1. Field of the Invention
The present invention pertains to a method and apparatus for molding lenses, and particularly to a method and apparatus for molding lenses such as contact lenses which have a finished edge and which are suitable for wearing directly on the eye.
2. Description of the Related Art
It has become desirable to form lenses, particularly contact lenses but also other types of lenses, by molding such lenses rather than by lathing or by other processes. Molded lenses are desirable for several reasons. For example, it is possible to produce such lenses with great repeatability--to produce many lenses which have the same shape and optical characteristics.
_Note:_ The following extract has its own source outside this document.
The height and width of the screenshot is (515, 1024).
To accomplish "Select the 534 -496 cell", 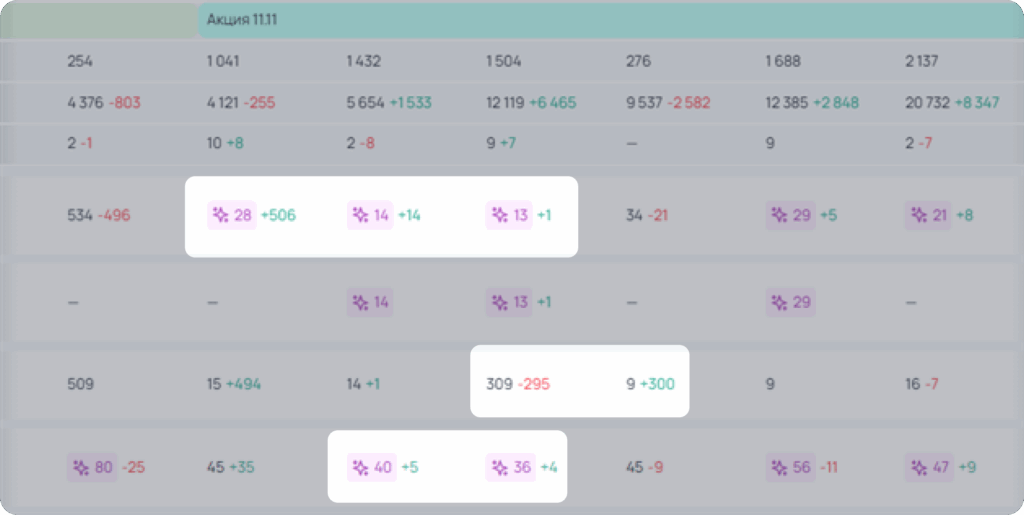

Moreover, a molded lens can be formed to any desired shape, subject only to producibility constraints of the mold.
In general, molded lenses are formed by depositing a curable liquid such as a polymerizable monomer into a mold cavity, curing the liquid into a solid state, opening the mold cavity and removing the lens. Other processing steps, for example, hydration, may also be performed. In any event, as the lens material transitions from its liquid or semi-liquid state to a solid or semi-solid state, the material shrinks. For example, when the lens material is a polymerizable monomer such as hydroxyethyl methacrylate ("HEMA"), about 15% to 25% volume reduction can be expected as the material cures.
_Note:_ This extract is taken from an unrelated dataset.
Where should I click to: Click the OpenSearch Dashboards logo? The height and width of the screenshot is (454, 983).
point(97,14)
Material shrinkage is of considerable concern and must be accommodated during molding. If shrinkage is not properly accommodated, it is possible for the curing lens material to pull away from its associated mold surface. Any such separation produces unacceptable optical surfaces and results in an unusable lens. And even if separation does not occur, internal stresses often produce unacceptable distortion of the lens.
Because of the problem of lens material shrinkage during curing, it has heretofore been difficult to provide acceptable molded lenses that do not require additional finishing steps. Conventional molding techniques, such as described in Larsen U.S. Pat. No. 4,565,348, accommodate shrinkage with mold halves which flex during curing. Such techniques may have unacceptable repeatability due to unpredictable deformation in mold shape during curing. In particular, because the lens shape is defined by a mold half that flexes during curing, the radii that define the optical power of the lens can change unpredictably making it difficult to produce lenses repeatably.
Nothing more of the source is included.